Можете теперь представить, что испытывал Пётр во время моей вспышки к нему? Как поражала я его горячностью (дотоле незнакомой ему) и каково будет ему теперь и как я ему буду «смотреть в глаза»?.. [Эта «вспышка», насколько я понимаю, была минувшим летом. Впрочем, на следующее лето Мура, кажется, опять к нему поедет…]

Аналогия между такими чувствами и моим отношением к Вам есть, а именно: безусловно существует какой-то надрыв. Поймите меня, голубка, правильно. Такие вещи не всегда следует писать. О них иногда лучше говорить в непосредственном собеседовании. Может быть, это объясняется долгим отсутствием у меня друга-женщины (хотя приятельниц у меня много, я от них очень быстро ухожу). Ведь такие люди, как Вы, встречаются нечасто, не всегда удаётся встретить человека такого близкого общностью понимания и столь культурного. Причём для меня достаточно иногда проявленного одного штришка, чтобы я могла прочесть, увидеть всю чистоту линии. Так и здесь — достаточно было нескольких первых Ваших фраз, чтобы я насторожилась и стала к Вам внимательней.

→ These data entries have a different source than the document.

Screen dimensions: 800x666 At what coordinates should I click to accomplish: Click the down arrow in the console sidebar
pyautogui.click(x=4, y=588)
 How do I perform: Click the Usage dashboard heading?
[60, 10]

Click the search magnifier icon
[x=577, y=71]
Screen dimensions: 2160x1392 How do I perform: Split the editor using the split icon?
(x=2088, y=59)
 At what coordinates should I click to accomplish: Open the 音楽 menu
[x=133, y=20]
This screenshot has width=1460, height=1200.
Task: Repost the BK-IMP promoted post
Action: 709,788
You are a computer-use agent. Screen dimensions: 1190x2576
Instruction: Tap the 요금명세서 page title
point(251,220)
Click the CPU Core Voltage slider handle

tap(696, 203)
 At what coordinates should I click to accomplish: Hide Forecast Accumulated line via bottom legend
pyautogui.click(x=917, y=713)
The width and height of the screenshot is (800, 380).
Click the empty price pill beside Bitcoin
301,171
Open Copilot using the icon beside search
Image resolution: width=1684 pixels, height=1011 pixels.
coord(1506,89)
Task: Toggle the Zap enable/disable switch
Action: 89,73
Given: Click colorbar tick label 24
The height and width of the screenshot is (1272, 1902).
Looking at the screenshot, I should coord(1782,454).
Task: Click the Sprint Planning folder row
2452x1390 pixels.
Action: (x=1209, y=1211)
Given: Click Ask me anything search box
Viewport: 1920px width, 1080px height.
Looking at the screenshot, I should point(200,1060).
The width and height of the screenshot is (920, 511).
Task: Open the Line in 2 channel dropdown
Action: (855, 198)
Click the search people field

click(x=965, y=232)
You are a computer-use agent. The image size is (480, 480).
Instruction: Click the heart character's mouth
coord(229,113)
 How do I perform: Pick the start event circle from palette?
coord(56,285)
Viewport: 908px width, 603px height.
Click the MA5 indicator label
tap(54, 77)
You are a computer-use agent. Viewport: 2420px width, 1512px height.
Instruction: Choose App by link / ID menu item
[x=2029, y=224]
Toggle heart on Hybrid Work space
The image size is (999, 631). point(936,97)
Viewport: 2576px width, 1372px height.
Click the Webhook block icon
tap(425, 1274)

Вот так «внезапно и странно» (Ваши слова) появилась заинтересованность Вами, подталкиваемая к тому же пустотой-тоской курортного безделья. Вначале просто хотела узнать, «раскусить» ещё один человеческий индивидуум, а потом привыкла к Вам, притянутая Вашим обаянием (так быстро, как только умею я!)… Теперь же надрыв к Вам углубляется тем, что я чувствую Ваше внутреннее сопротивление. Не знаю, в чём дело, но оно ощутимо мне. Вы молчите о беспокойстве, приносимом Вам моими частыми, выходящими из всяких границ письмами — ergo — надо понять, что это так?! Хорошо, постараюсь войти в берега приличной переписки. Обещаю Вам, детонька, писать 1 раз в 6-ти-ку [шестидневку].

Начинаю леченье с 28 числа, дальше я терпеть этих болей не могу. Я подурнела невероятно, заострились и без того острые черты лица, и теряю силы. Пётр просит заснять Иду на лыжах, и если удастся залучить к себе фотографа — такой же снимок я пришлю и Вам. Она Вам приготовила ещё рисунок, но без нея, так же как и стихотворения (она спит) — найти не могу.